Stored items
# # # #

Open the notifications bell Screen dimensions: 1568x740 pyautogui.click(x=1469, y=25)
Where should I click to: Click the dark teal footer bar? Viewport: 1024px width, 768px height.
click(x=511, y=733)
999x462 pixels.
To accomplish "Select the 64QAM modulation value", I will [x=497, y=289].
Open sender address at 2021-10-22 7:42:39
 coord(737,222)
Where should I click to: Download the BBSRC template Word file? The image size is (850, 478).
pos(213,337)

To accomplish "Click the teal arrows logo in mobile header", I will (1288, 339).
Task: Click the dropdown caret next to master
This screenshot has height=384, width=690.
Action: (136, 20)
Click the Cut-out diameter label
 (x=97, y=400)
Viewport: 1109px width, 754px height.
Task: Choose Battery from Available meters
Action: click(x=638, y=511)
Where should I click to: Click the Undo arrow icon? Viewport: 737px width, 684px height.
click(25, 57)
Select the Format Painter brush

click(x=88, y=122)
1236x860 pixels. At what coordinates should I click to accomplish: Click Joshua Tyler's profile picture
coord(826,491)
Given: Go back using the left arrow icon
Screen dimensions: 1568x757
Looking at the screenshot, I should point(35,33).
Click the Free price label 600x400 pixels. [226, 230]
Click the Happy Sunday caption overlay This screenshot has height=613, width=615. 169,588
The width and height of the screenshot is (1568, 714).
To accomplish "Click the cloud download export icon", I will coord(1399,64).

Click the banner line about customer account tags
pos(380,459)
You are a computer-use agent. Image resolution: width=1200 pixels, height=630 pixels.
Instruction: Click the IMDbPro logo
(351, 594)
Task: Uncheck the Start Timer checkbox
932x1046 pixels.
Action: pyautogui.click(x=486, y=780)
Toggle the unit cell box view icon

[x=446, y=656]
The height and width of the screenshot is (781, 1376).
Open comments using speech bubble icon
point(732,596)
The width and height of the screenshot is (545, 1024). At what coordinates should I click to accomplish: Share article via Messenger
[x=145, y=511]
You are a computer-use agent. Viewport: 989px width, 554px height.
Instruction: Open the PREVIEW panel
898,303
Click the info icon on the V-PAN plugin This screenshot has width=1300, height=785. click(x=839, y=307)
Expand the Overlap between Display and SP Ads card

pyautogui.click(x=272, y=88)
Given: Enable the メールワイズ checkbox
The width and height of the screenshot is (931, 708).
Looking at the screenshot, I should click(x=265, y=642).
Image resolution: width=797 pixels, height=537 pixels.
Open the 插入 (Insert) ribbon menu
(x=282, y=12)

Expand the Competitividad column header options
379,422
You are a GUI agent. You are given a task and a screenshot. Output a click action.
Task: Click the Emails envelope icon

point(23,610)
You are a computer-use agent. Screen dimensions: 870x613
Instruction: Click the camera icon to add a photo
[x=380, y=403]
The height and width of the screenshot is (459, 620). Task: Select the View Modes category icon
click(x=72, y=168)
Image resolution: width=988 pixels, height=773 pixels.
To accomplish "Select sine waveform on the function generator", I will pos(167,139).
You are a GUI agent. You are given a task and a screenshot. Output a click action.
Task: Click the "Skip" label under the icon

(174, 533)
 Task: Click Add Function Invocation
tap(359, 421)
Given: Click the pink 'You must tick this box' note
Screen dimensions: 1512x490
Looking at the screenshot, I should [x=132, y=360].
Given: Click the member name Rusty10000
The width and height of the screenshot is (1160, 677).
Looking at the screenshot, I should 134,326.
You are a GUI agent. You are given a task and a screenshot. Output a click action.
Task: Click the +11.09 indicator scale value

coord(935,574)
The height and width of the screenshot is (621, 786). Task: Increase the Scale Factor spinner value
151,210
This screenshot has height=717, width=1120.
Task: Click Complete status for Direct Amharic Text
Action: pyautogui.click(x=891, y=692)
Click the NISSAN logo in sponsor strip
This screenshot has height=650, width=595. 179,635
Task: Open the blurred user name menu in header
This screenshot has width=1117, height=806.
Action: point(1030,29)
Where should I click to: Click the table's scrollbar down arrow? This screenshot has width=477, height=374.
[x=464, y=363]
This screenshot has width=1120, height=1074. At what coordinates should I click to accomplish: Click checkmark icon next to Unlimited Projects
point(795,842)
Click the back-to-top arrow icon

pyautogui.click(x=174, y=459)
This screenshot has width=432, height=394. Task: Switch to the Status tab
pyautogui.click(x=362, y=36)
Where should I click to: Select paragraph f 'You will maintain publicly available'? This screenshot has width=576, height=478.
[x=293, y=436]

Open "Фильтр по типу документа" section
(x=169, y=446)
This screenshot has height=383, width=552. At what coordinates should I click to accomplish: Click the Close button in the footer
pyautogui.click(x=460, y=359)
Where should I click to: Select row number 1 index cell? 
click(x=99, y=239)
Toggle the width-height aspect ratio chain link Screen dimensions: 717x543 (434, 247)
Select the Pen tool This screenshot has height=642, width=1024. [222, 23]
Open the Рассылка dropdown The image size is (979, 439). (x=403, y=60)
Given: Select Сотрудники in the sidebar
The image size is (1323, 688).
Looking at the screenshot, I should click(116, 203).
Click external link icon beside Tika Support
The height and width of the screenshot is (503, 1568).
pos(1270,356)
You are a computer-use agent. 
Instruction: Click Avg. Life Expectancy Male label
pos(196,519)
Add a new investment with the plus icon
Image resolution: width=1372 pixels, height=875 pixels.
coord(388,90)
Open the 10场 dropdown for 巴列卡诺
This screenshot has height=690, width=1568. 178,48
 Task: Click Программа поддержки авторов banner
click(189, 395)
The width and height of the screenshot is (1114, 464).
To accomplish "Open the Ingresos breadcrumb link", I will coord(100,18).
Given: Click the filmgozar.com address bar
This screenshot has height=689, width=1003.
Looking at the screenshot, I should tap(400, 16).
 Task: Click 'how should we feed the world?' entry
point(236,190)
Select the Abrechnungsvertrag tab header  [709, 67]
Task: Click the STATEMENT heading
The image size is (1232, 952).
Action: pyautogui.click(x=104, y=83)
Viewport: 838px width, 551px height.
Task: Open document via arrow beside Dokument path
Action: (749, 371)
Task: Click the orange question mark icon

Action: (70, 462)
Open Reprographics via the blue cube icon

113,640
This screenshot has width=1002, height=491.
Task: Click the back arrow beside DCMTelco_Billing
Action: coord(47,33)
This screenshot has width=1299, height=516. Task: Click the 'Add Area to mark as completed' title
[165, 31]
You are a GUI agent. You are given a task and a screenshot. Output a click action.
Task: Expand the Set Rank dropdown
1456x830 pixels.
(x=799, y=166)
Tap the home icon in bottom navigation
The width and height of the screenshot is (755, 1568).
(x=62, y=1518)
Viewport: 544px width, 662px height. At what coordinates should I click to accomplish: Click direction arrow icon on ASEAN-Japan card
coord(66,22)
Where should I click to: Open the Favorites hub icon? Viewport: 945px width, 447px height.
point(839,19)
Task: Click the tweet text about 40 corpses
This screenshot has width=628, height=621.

# # # #

== What to work on ==
Would you output, from the records above, exactly the run of lines that starts at the line containing "This screenshot has width=432, height=394." and ends at the line containing "Add a new investment with the plus icon", and only that run?

== Answer space ==
This screenshot has width=432, height=394. Task: Switch to the Status tab
pyautogui.click(x=362, y=36)
Where should I click to: Select paragraph f 'You will maintain publicly available'? This screenshot has width=576, height=478.
[x=293, y=436]

Open "Фильтр по типу документа" section
(x=169, y=446)
This screenshot has height=383, width=552. At what coordinates should I click to accomplish: Click the Close button in the footer
pyautogui.click(x=460, y=359)
Where should I click to: Select row number 1 index cell? 
click(x=99, y=239)
Toggle the width-height aspect ratio chain link Screen dimensions: 717x543 (434, 247)
Select the Pen tool This screenshot has height=642, width=1024. [222, 23]
Open the Рассылка dropdown The image size is (979, 439). (x=403, y=60)
Given: Select Сотрудники in the sidebar
The image size is (1323, 688).
Looking at the screenshot, I should click(116, 203).
Click external link icon beside Tika Support
The height and width of the screenshot is (503, 1568).
pos(1270,356)
You are a computer-use agent. 
Instruction: Click Avg. Life Expectancy Male label
pos(196,519)
Add a new investment with the plus icon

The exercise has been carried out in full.